Knocking-down CARM1 increased E2-dependent tumor growth in xenografted mice. (A) Schematic design of the xenograft study using MCF7-tet-on-shCARM1 cell line. (B) CARM1 mRNA and protein levels were decreased in tumors from Dox recipient mice. CARM1 mRNA in tumors was quantified using Q-RT PCR (vehicle n=7, Dox n=10); protein was visualized by IHC. (C) Increased tumor volume in CARM1 knocked down mice. A representative experiment showed a higher tumor volume with knocking down CARM1 (n=10) compared to E2 alone induced tumors (n=8).

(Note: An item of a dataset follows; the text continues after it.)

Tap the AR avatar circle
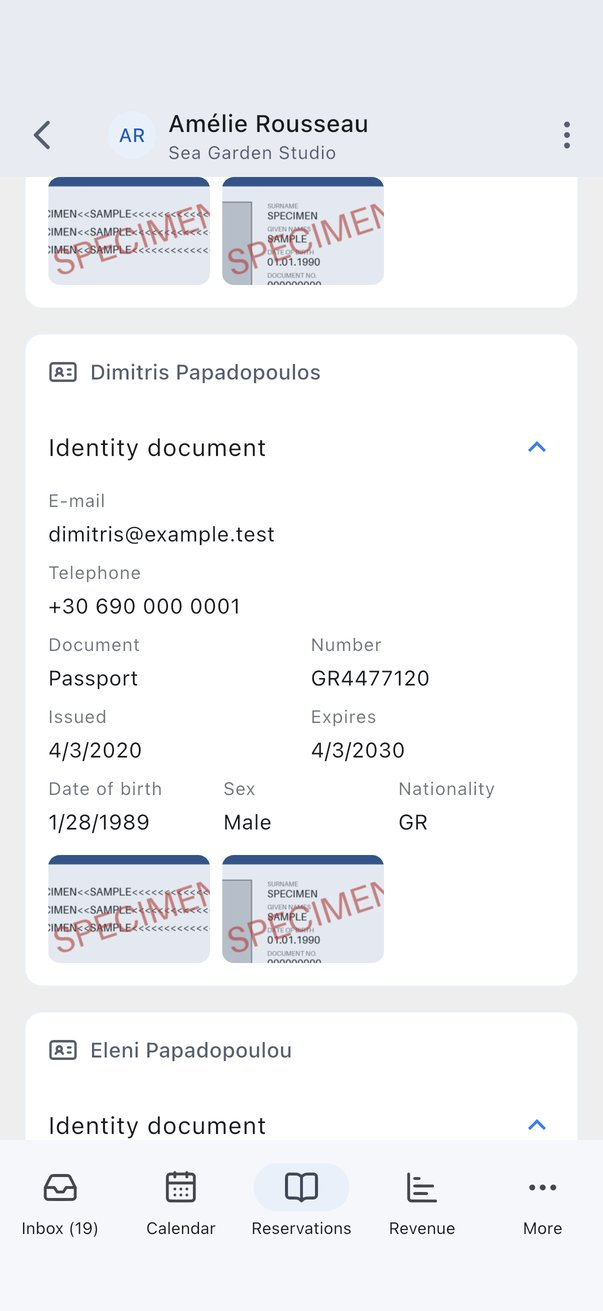The image size is (603, 1311). [x=132, y=135]
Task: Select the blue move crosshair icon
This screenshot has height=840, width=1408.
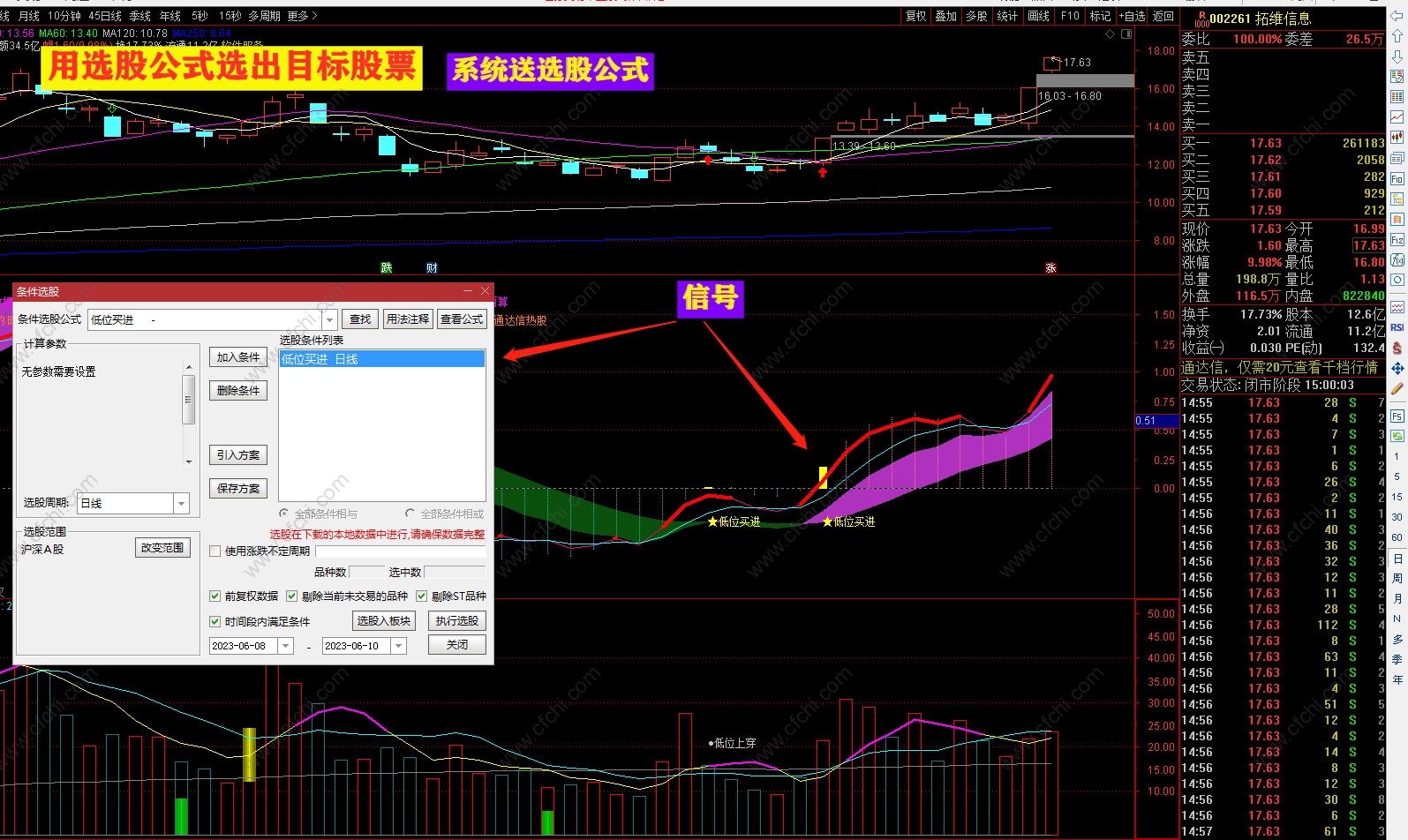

The red arrows point to tumors in two representative mice. (D) BrdU and H&E staining of representative tumor samples from vehicle and Dox treated mice. (E) Mitotic index of representative tumor samples from vehicle and Dox treated mice implanted with a high dose E2 pellets. (F) Correlation of p21^cip1 and E-cadherin protein level by IHC.

Figure 7

The expression level of CARM1 positively correlates with ERα level and inversely correlates with tumor grade in ER+ breast tumors. (A) CARM1 expression level is directly correlated with ERα expression level in more than 300 human breast tumor samples using tissue microarrays (TMA). (B & C) CARM1 expression level is higher in ER+, low-grade tumors compared to high grade tumors, supporting a potential link between CARM1 and the differentiation status of ERα-dependent breast tumors. ERα+ve, GRADE 3, 4 (LOW), IHC-SCORE 270, X500 MAGNIFICATION, ERα+VE, GRADE 8, 9 (HIGH), IHC-SCORE 0, X500 MAGNIFICATION.